We'll certainly be looking to this merger as a validation of the SOA principles, both in terms of what it takes to enter and hold large markets with a critical mass of functionality -- but more importantly on whether SOA principles and advanced governance can work at scale in the field among such serious challenges as extra-continent business mash-ups.
Written by Dana Gardner, Contributor

UPDATE: Some interesting ruminations on the possibility of a counter-bid to Software AG's offer. 
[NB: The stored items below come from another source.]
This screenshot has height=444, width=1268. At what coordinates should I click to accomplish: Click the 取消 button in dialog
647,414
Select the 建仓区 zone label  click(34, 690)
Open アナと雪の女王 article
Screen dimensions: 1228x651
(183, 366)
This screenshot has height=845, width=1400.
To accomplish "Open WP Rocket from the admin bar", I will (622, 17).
German IT software infrastructure vendor Software AG is buying webMethods for nearly $550 million in cash, pulling together a larger solution set but perhaps more importantly straddling the Atlantic to serve both the North American and EU markets in ways many U.S. SOA components firms alone cannot.
WebMethods has itself recently just absorbed its own string of acquisitions, including governance provider Infravio earlier this year. The swift consolidation of webMethods around SOA value (and timely addition of of SOA governance capabilities), and subsequent acqusition by a large and established IT vendor like Software AG, is highly reminiscent of the HP acquisition of Mercury not long after Mercury scooped up governance market leader Systinet last year.
The acquisition says a few things, that:

  • Best-of-breed providers that build or buy a substantial piece of the SOA function and support equation will be eagerly courted by larger companies (Software AG paid a 25% premium for webMethods) in a hurry to be become top-tier SOA providers.
  • SOA is not a fad or a marketing hype blip but the future of IT, and on a global scale.
While this acquisition buttresses some SOA trends and industry gravitas suppositions, it does also offer some pause for consideration. Cross-Atlantic mergers are a tricky business (can you say, Chrysler?) in any business. webMethods, based in Fairfax, Va., is itself a work in progress. The challenges of making these companies, with Software AG in Darmstadt, Germany, work together -- more than just a combined sales channel and mutual market penetration value -- will be substantial. German and U.S. IT vendors are culturally very different.
Indeed, whether this merger works in terms of product, technology, and solutions -- not to mention governance and management -- will be a key indicator of whether SOA doctrines and principles actually work, or at least are ready for prime time. Theoretically, SOA-based vendors such as Software AG and webMethods should be able to use SOA to composite their wares in such a way as to combine, extend and multiply their functions and value -- to reuse and adjust the IT service components with agility for business goals.
The companies say their combination will offer a SOA and BPM product portfolio with "unmatched depth and breadth." The Software AG and webMethods portfolio spans SOA governance and enablement, BPM and BAM, application integration and legacy modernization capabilities. Such an arsenal should therefore allow these vendors to swiftly and deeply integrate and manage their own technologies and solutions, and to manage their own assimilation of people, process, and ultimately competency perceptions. The risk of lack of success in this merger could therefore be a blemish on SOA writ large.
However, if these companies can eat their own dog food, leverage their own SOA visions, to become a petri dish of cultivating SOA in action, they could take such a hopeful message to the bank: "Here's our best SOA use-case scenario, us." One of the lessons of the Oracle acquisitions of PeopleSoft/JD Edwards and Seibel was that the technology issues seemed less daunting that originally thought, given the advances of XML-based interoperability, Web services standards, and common data services approaches.
We'll certainly be looking to this merger as a validation of the SOA principles, both in terms of what it takes to enter and hold large markets with a critical mass of functionality -- but more importantly on whether SOA principles and advanced governance can work at scale in the field among such serious challenges as extra-continental business mash-ups.
SOA vendor mergers must pass a higher litmus test -- if they can't combine themselves, how can they expect their customers to use their wares to better combine their own IT assets and processes?